25. A method of treating a subject having or suspected of having a disease or disorder, the method comprising administering the fusion protein according to any one of claims 1–22 ex vivo to a cell from the subject.

26. The method of claim 25, wherein the N-terminal domain of the Cas9 nickase and the C- terminal domain of the Cas9 nickase of the fusion protein is bound to a single guide RNA.

27. The method of claim 26, wherein the single guide RNA comprises a sequence of at least 10 contiguous nucleotides that is complementary to at least 10 contiguous nucleotides of a target sequence, the target sequence comprising a mutation associated with the disease or disorder.

28. The method of claim 27, wherein the single guide RNA comprises a sequence of at least 18 contiguous nucleotides that is complementary to at least 18 contiguous nucleotides of a target sequence, the target sequence comprising a mutation associated with the disease or disorder.

29. A method of treating a subject having or suspected of having a disease or disorder, the method comprising administering the complex according to any one of claims 23 and 24 ex vivo to a cell from the subject.

30. The method of claim 29, wherein the nucleic acid molecule comprises a sequence of at least 10 contiguous nucleotides that is complementary to at least 10 contiguous nucleotides of a target sequence, the target sequence comprising a mutation associated with the disease or disorder.

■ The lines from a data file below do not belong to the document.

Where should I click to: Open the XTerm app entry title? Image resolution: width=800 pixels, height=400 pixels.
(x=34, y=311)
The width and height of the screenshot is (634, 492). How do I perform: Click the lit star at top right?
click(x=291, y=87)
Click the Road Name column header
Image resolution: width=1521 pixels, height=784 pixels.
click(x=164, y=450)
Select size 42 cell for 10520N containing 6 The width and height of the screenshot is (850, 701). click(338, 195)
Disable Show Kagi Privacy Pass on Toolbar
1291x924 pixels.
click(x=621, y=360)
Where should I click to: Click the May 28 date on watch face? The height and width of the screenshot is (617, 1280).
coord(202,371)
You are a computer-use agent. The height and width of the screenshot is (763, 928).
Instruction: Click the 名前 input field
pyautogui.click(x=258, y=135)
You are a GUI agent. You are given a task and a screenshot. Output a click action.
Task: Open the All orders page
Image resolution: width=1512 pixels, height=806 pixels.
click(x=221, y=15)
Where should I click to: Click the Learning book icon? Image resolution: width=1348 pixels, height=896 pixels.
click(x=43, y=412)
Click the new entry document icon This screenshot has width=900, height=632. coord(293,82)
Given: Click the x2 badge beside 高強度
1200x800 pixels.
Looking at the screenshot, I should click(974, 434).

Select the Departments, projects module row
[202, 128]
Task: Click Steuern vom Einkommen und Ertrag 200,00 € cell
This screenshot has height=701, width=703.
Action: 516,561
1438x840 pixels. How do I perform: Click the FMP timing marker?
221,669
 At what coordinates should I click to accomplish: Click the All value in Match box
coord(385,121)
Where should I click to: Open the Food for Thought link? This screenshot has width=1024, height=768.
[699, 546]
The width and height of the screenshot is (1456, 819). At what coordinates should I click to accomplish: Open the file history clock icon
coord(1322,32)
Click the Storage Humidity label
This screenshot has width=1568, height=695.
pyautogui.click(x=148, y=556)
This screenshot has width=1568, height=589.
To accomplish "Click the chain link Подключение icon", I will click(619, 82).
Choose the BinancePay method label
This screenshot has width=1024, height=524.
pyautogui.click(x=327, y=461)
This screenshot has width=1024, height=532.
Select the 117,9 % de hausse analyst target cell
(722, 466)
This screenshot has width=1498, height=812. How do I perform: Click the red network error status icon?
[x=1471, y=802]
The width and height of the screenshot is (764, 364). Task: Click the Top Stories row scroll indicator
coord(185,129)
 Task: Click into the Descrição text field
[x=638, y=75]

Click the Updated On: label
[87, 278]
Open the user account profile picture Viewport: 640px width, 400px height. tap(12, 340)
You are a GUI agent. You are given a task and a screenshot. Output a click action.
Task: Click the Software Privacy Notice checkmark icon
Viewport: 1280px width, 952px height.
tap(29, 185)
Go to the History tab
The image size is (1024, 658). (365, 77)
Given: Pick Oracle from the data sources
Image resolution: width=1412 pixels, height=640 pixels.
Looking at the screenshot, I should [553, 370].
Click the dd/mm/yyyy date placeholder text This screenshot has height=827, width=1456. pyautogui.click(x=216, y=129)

31. The method of claim 29, wherein the nucleic acid molecule comprises a sequence of at least 18 contiguous nucleotides that is complementary to at least 18 contiguous nucleotides of a target sequence, the target sequence comprising a mutation associated with the disease or disorder.

32. The method according to any one of claims 25 to 31, the method further comprising co- administering a uracil glycosylase inhibitor protein (UGIP) ex vivo to the cell from the subject.

33. The method of claim 32, wherein the uracil glycosylase inhibitor protein comprises a UGIP amino acid sequence that is at least 85% identical SEQ ID NO:4.

34. The method of claim 33, wherein the uracil glycosylase inhibitor protein comprises SEQ ID NO:4.

35. The method according to any one of claims 32–34, wherein the uracil glycosylase inhibitor protein comprises a UGIP nuclear localization signal sequence (NLS).

36. The method of claim 35, wherein the UGIP nuclear localization signal sequence is coupled to a terminus of the uracil glycosylase inhibitor protein selected from the group consisting of an N-terminus, a C-terminus, and combinations thereof.

37. The method according to any one of claims 35 and 36, wherein the UGIP nuclear localization signal sequence is selected from the group consisting of SEQ ID NO:6, SEQ ID NO:7, and combinations thereof.